"Üppiges Füllhorn" mit Jelinek & Franzobel

Tiroler Landestheater
© Tiroler Landestheater

Spielplan 2014/15: Nina Proll gastiert in "Cabaret" erstmals in ihrer Wahlheimat.

Mit einem "üppig bestückten Füllhorn an Angeboten und Produktionen" wartet das Tiroler Landestheater laut seinem Intendanten Johannes Reitmeier in der Spielzeit 2014/15 auf. Bei einer Pressekonferenz am Freitag in Innsbruck wurde ein Programm präsentiert, das von Schillers "Räubern" über Opern-Produktionen wie "Hänsel und Gretel" bis hin zum Musical "Der Mann von La Mancha" reicht.

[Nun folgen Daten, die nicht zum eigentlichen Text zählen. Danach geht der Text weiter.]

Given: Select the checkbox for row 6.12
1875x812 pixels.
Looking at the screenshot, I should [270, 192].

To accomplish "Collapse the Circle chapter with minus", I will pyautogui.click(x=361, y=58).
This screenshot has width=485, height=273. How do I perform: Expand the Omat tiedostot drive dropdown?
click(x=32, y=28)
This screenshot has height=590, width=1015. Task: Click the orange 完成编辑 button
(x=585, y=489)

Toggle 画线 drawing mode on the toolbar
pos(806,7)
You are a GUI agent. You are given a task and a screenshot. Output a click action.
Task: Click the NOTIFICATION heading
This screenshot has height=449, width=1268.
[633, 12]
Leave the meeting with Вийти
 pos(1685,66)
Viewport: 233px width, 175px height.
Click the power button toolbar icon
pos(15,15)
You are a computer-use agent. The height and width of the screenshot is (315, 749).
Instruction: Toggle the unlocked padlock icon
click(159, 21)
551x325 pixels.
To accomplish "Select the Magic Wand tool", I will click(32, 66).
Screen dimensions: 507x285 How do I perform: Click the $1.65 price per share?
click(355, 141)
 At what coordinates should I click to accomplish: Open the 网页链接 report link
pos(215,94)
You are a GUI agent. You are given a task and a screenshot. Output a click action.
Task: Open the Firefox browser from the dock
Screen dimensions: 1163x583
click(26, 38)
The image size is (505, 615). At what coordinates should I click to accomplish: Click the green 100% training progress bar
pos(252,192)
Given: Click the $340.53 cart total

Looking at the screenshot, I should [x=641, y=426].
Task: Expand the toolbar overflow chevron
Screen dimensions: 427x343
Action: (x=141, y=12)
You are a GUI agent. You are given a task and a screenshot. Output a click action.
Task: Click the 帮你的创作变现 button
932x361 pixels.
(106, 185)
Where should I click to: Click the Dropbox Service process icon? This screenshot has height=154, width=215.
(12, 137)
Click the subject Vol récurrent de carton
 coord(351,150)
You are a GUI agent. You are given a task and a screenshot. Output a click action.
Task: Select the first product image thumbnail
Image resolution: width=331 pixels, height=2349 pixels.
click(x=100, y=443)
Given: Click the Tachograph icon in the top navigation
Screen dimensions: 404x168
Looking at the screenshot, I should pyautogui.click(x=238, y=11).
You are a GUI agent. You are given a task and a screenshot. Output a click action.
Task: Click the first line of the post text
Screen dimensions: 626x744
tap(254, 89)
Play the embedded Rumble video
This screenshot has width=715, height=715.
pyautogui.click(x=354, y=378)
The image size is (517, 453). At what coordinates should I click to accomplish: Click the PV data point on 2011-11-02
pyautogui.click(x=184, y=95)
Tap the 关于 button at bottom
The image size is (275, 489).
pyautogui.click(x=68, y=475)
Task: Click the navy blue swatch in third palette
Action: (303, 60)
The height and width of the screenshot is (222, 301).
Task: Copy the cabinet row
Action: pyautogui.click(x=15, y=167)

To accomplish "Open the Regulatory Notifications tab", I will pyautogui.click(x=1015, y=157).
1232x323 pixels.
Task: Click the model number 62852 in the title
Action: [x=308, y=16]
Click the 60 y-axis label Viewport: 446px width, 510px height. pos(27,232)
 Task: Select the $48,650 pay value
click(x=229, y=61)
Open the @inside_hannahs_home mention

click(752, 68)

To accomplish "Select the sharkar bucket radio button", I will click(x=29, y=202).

"Die Räuber" starten Saison
Die erste Schauspiel-Premiere bilden Schillers "Räuber" in der Inszenierung des Intendanten am 20. September. Weiters besonders in die Auslage gestellt wurden bei der Programm-Präsentation - neben dem Stück "Andorra" von Max Frisch, den "Comedian Harmonists" sowie "Der jüngste Tag" von Ödon von Horvath - vor allem die Landestheater-Gastspiele zweier alpenrepublikanischer Schriftsteller-Legenden: Literaturnobelpreisträgerin Elfriede Jelinek und Franzobel.

Jelinek feiert Premiere
Jelineks Prinzessinnendramen "Der Tod und das Mädchen I+II (Schneewittchen - Dornröschen)" werden in den Kammerspielen aufgeführt, während Franzobel laut Schauspieldirektor Thomas Krauß mit der Uraufführung eines Auftragswerks an derselben Spielstätte gastiert. In "Sarajevo 14 oder der Urknall in Europa" würden sieben Frauen aus verschiedenen Generationen die damaligen Weltkriegs-Ereignisse beleuchten, hieß es. Wolle man dem Schauspiel-Programm einen Übertitel oder ein Leitthema verpassen, würde Schauspieldirektor Krauß von "Fragen von persönlicher und gemeinschaftlicher Freiheits- und Identitätssuche" sprechen, meinte er.

Nina Proll auf der Bühne
Auch mit in der breiten Öffentlichkeit bekannten Namen geizt das Landestheater in der kommenden Saison nicht. So wird etwa Nina Proll in der Rolle der Sally Bowles im Musical "Cabaret" auf der Bühne des Großen Hauses zu sehen sein und damit "erstmals in ihrer Wahlheimat" auftreten, wie Reitmeier stolz anmerkte. Nicht minder freudig berichtete der Intendant, der 2014/15 seine dritte Spielzeit in Tirol verantwortet, vom Engagement des Kammersängers Heinz Zednik für eine weitere Musiktheater-Produktion: Richard Strauss' "Rosenkavalier". Der Tenor führt in dem nicht zuletzt anlässlich des 150. Geburtstages von Strauss aufgeführten Stück Regie. "Das ist ein Glücksfall für Tirol", jubilierte Reitmeier - ebenso wie Miguel Herz-Kestranek in "Der Mann von La Mancha".

Märchenhaftes in Tirol
Mit "Hänsel und Gretel" und dem "Rosenkavalier" lasse man "wichtige Spielplanklassiker" am Landestheater wieder aufleben, erklärte der Intendant. In den ersten beiden Jahren seiner Intendanz habe man dagegen noch bewusst einen Bogen um Produktionen aus der Ära seiner Vorgängerin Brigitte Fassbaender gemacht. Fans der leichteren Muse dürften bei der in den Kammerspielen aufgeführten Hommage an Barbra Streisand mit dem Titel "Becoming Barbra - Warten auf Streisand" auf ihre Rechnung kommen. Auch das Kinder- und Jugendtheater hat etwa mit "Der Räuber Hotzenplotz" weiter einen festen Platz im Landestheater-Programm.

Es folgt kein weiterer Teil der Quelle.